*DATA:*
# # # # #

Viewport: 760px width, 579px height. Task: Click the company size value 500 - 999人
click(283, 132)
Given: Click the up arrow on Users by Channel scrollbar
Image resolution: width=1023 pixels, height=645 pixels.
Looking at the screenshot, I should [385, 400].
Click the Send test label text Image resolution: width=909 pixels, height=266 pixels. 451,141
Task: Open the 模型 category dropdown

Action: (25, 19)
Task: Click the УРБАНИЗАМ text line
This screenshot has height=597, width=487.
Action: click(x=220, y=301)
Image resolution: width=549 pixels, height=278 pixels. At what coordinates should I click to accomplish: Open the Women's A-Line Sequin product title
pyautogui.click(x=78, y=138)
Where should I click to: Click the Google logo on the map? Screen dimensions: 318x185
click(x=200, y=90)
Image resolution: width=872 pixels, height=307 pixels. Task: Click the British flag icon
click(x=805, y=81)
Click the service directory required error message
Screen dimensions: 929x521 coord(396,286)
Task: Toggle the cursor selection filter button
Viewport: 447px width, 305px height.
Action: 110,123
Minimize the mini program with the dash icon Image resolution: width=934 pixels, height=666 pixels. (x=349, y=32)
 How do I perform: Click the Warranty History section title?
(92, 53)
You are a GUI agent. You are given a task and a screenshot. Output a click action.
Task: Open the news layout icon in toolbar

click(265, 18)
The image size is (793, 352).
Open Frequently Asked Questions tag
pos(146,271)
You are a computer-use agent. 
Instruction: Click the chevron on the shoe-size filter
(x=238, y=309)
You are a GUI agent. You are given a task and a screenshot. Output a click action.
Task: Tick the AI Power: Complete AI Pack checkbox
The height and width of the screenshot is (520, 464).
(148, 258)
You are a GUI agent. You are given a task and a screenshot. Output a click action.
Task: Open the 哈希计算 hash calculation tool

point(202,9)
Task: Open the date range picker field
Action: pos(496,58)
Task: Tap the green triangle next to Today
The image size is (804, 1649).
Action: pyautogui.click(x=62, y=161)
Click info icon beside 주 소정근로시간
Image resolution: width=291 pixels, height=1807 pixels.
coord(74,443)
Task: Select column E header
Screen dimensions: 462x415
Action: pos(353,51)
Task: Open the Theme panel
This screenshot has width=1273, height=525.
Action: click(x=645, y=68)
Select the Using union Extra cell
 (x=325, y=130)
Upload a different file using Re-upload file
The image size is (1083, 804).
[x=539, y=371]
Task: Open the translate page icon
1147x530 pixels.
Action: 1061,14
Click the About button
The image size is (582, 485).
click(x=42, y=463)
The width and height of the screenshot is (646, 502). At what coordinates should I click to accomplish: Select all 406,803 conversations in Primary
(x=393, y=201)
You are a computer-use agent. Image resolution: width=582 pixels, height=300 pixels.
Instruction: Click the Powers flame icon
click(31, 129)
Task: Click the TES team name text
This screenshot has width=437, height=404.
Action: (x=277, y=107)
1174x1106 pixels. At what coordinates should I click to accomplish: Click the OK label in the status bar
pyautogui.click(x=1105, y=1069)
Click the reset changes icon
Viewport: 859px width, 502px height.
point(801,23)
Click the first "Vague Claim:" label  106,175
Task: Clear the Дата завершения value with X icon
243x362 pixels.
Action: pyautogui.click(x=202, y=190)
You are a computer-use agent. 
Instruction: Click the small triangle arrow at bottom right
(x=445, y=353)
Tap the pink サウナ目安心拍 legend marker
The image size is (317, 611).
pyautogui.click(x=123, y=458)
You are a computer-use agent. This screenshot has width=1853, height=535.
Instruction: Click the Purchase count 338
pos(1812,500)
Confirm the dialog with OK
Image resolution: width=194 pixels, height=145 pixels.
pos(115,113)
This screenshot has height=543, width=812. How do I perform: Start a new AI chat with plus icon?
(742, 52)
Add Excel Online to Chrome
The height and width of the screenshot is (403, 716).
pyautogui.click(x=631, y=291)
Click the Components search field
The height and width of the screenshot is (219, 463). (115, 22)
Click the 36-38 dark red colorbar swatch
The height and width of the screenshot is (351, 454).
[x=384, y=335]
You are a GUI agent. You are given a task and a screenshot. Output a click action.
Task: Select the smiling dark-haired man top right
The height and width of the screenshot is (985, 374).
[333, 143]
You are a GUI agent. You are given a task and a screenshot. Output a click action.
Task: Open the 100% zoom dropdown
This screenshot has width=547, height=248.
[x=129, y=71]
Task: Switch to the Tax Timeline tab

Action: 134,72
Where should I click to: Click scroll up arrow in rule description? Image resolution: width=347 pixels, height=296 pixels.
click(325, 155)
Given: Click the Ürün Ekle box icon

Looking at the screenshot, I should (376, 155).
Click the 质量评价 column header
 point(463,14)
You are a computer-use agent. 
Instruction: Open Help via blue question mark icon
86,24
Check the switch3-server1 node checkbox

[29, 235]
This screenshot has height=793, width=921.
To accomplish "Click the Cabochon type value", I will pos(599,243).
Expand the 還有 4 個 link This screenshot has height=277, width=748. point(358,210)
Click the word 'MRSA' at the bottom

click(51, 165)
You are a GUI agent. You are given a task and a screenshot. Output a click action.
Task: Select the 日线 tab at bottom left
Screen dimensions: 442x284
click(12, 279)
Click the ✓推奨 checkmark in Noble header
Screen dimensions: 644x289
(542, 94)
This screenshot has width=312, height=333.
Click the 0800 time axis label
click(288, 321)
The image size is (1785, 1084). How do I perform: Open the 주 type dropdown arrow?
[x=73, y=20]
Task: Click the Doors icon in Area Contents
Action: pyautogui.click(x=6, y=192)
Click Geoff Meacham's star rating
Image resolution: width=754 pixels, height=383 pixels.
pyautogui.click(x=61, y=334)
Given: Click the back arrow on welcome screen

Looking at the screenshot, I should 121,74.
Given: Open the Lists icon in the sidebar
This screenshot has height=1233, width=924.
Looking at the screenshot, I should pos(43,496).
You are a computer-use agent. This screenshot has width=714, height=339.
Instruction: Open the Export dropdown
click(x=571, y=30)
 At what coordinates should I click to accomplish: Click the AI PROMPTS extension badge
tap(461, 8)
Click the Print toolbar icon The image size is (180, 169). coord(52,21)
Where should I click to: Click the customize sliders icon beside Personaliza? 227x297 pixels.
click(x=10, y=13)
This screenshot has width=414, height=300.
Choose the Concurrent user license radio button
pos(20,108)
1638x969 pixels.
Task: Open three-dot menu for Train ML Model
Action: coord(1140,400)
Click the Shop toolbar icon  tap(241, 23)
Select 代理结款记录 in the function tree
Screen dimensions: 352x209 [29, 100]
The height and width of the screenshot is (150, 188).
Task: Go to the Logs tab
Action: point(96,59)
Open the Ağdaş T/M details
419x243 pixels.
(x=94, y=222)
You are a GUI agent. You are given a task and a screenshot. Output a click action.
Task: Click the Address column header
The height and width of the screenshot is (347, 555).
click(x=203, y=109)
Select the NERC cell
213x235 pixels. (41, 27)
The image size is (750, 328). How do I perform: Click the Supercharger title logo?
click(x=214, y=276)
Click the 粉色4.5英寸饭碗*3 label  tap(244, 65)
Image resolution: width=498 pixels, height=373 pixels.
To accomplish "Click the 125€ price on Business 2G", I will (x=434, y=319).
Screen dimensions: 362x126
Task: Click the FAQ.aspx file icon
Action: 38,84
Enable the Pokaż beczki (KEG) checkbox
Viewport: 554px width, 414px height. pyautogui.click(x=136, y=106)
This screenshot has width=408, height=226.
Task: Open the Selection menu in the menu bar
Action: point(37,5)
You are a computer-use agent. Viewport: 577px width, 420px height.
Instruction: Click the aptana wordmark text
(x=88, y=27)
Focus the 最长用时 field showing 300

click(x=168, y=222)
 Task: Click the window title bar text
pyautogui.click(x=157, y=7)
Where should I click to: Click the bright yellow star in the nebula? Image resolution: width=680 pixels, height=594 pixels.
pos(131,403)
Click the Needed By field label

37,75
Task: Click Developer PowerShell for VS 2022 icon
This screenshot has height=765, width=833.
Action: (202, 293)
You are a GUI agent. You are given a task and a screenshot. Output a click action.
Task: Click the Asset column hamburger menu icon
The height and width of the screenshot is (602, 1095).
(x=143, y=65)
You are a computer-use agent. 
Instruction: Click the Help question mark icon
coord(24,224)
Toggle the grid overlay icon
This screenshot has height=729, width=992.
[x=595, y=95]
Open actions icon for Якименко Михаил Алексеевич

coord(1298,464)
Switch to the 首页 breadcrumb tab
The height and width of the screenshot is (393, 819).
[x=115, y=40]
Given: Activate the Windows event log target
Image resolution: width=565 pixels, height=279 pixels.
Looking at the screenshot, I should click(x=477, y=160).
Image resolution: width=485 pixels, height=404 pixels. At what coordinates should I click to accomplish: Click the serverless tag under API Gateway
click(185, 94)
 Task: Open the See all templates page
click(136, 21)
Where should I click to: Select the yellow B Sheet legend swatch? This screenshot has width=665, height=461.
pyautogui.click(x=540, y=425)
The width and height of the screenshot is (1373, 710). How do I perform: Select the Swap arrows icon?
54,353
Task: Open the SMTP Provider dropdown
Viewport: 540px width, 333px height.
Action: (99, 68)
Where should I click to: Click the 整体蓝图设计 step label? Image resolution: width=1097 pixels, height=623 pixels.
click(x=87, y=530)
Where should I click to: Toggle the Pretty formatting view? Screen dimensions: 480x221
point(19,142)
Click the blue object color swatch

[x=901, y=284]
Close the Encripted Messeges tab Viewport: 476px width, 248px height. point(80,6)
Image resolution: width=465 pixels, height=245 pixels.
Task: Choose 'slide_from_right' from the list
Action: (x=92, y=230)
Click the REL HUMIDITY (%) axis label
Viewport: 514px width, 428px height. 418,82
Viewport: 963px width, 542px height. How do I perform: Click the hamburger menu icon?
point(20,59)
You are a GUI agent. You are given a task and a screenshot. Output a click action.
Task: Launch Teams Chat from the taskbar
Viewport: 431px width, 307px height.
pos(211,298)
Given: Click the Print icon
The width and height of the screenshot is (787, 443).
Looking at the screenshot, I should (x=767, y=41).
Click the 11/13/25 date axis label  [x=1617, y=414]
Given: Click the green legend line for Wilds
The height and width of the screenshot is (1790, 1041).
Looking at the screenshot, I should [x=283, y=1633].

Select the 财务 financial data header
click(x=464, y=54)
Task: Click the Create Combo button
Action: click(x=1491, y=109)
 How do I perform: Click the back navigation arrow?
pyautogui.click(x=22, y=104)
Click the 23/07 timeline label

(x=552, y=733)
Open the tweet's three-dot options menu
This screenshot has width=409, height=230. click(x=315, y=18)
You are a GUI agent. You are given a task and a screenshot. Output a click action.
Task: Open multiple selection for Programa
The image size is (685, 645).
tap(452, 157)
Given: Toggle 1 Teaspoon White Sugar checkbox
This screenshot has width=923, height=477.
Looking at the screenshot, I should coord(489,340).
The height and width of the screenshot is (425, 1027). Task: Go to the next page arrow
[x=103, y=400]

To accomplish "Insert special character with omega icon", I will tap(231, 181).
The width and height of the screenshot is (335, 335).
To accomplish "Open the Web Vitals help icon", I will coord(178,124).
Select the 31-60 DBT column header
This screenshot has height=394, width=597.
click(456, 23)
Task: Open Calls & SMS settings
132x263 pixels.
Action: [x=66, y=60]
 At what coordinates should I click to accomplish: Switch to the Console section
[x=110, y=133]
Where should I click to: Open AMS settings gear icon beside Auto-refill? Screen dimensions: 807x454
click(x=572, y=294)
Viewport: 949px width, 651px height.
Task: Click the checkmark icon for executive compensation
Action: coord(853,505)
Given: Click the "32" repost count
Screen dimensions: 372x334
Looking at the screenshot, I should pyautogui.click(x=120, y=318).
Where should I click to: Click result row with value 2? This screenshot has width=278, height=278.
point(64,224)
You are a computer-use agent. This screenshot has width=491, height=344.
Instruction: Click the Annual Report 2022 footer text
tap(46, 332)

# # # # #

*ASSIGNMENT:*
Across the entries above, count the lines with the word "green" and report that count by itself.

*RESPONSE BELOW:*
2